API Best for Returns
search Finding candidate pages, sources, media, news, videos, or papers Search result collections
fetch Fast, low-cost extraction when useful content is already in HTML Markdown and page fields
render JavaScript-loaded pages that need browser execution Rendered Markdown and page fields

Errors

Status codes are explicit enough for production handling

Use response status plus error_code and request headers to route retries, credit issues, authentication problems, and upstream provider failures.

200 Search completed and normalized.
400 Invalid JSON, missing channel, missing query, or unsupported field value.
401 Missing, invalid, or revoked API key.
402 Account does not have enough credits.
403 Account inactive.
429 Rate limit reached.
502 Upstream search provider connection failed.
504 Search provider or gateway timed out.

Billing

Predictable result-count pricing

Search requests settle by requested result blocks. Cache can improve response consistency, but search cache hits do not switch to crawl cache-hit pricing.

Pricing

Start free, scale with explicit search rules

Search requests use 20 credits per block of 10 requested results. The same AnyCrawler plans apply here.

Free

$0/mo

For early validation with one-time credits, 30 fetch requests per minute, and 1 browser concurrency slot.

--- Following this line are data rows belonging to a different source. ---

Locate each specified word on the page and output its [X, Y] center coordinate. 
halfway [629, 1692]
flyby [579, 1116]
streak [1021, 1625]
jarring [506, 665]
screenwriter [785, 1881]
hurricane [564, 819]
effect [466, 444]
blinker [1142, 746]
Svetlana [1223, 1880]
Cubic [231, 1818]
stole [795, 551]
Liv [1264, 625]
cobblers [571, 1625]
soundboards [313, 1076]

  • 10,000 one-time credits
  • $0 / cr
  • Fetch 30 req / min
  • Browser 1 concurrent

Agent Lite

$5/mo

For low-frequency AI agents and occasional automations that need 15,000 monthly credits.

  • 15,000 credits / mo
  • $0.000333 / cr
  • Fetch 60 req / min
  • Browser 2 concurrent
  • Low-frequency AI agent usage
  • Persistent top-ups available separately

Builder

$20/mo

For builders shipping serious crawler workflows with higher limits and better unit economics.

  • 80,000 credits / mo
  • $0.000250 / cr
  • Fetch 180 req / min
  • Browser 3 concurrent
  • Best upgrade after repeated Agent Lite usage

Growth

$80/mo

For teams scaling production scraping with better unit economics.

  • 960,000 credits / mo
  • $0.0000833 / cr
  • Fetch 480 req / min
  • Browser 8 concurrent

Scale

$200/mo

For high-volume pipelines with pricing aligned to large ongoing usage.

  • 3,000,000 credits / mo
  • $0.0000667 / cr
  • Fetch 1,200 req / min
  • Browser 20 concurrent

FAQ

Common page search questions

Short answers for teams using search to choose better crawl targets.

When should I use page search?

Use page search when the target URL is unknown. It gives agents a shortlist of public pages before you spend crawl credits on the pages that matter.

Can I use the same endpoint for other search types?

Yes. POST to /v1/search and change the channel field to page, images, news, videos, or scholar. Each channel also has this dedicated theme page for integration planning.

Does search cache reduce the credit cost?

Search responses can be cached for speed and operational consistency, but search billing still follows the result-count formula rather than cache-hit pricing.

How do search results fit with page crawling?

Use search to find candidate URLs, then call fetch or render on the strongest results when you need Markdown, metadata, links, or screenshots.